▶ _Исходные строки_
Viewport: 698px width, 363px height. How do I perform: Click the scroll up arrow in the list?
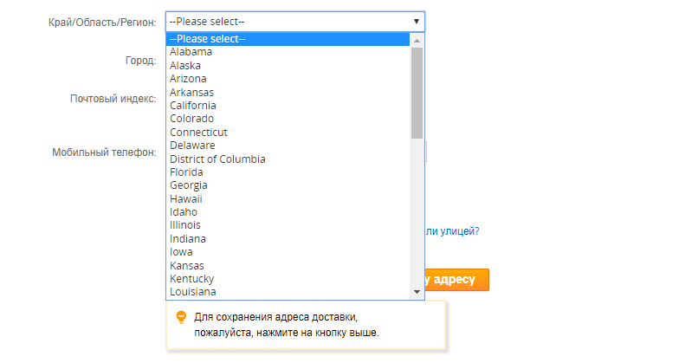[x=417, y=40]
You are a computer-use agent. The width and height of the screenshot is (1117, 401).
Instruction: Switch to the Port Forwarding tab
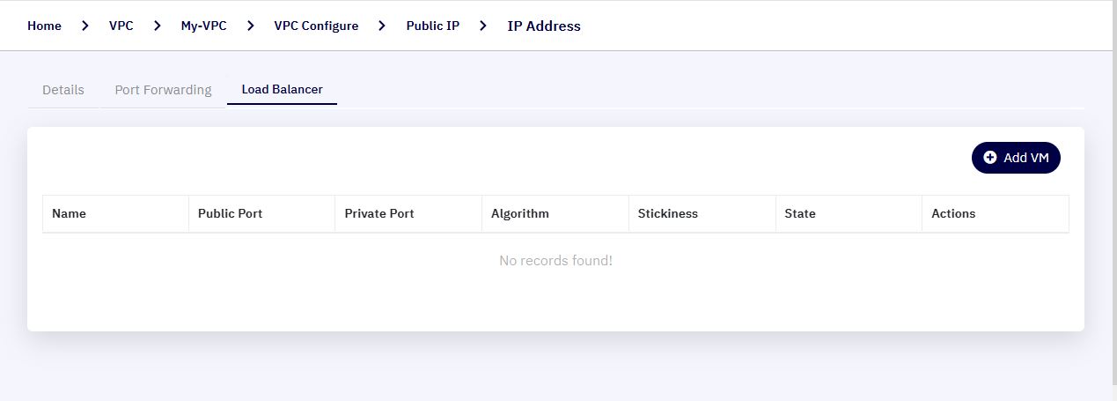tap(163, 90)
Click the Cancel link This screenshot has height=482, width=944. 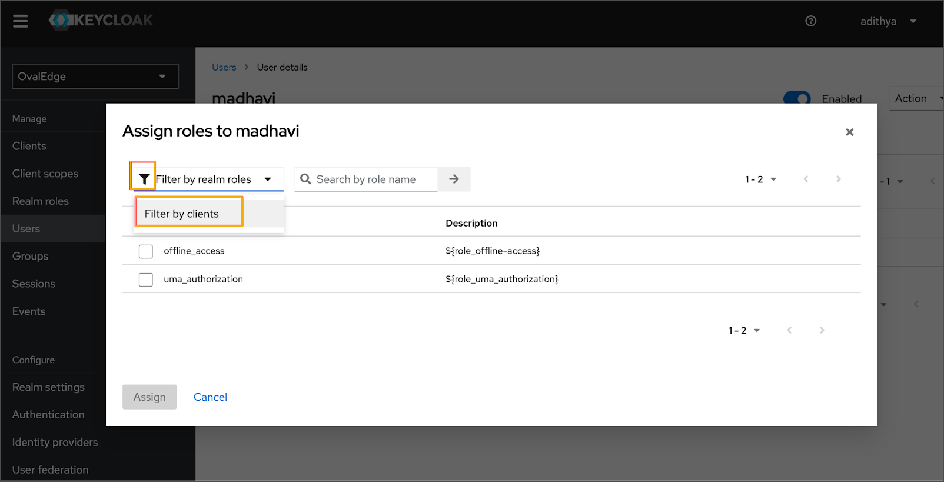210,397
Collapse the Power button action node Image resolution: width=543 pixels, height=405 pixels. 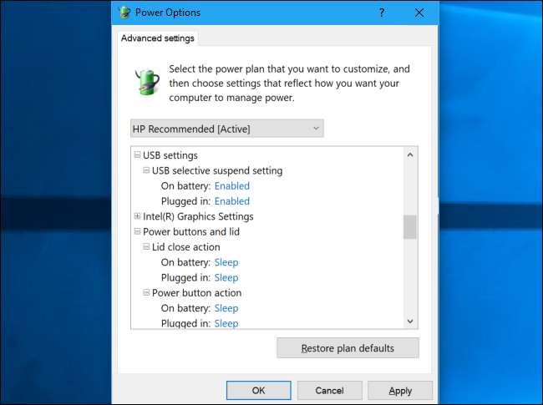146,293
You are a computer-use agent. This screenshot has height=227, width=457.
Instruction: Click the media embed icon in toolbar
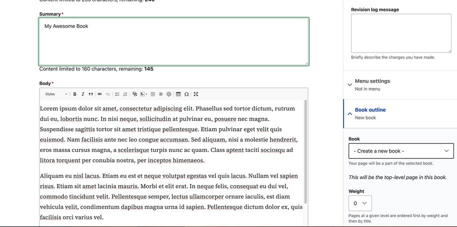click(135, 94)
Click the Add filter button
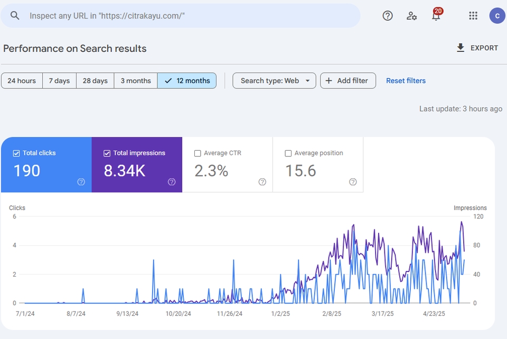 coord(348,81)
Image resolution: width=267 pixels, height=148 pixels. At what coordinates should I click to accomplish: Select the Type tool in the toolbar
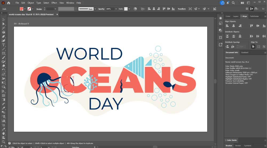point(3,45)
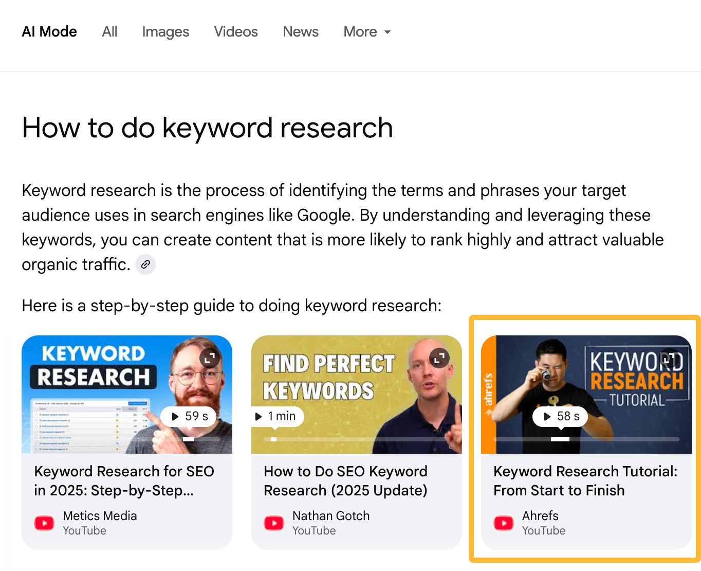
Task: Click the YouTube icon under the Metics Media video
Action: (44, 523)
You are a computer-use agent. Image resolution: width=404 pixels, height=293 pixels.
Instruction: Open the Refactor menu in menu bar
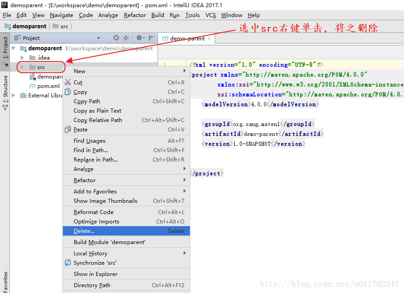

▶ _Условие задания_
Выведите в виде таблицы Markdown фрагмент строк от строки, содержащей «You are a computer-use agent. Image», до конца строк включительно, с колонками «Номер» и «Текст», пропустив пустые строки. Изображения в ответ не включайте.

▶ _Письменный ответ_
| Номер | Текст |
|---|---|
| 1 | You are a computer-use agent. Image resolution: width=404 pixels, height=293 pixels. |
| 2 | Instruction: Open the Refactor menu in menu bar |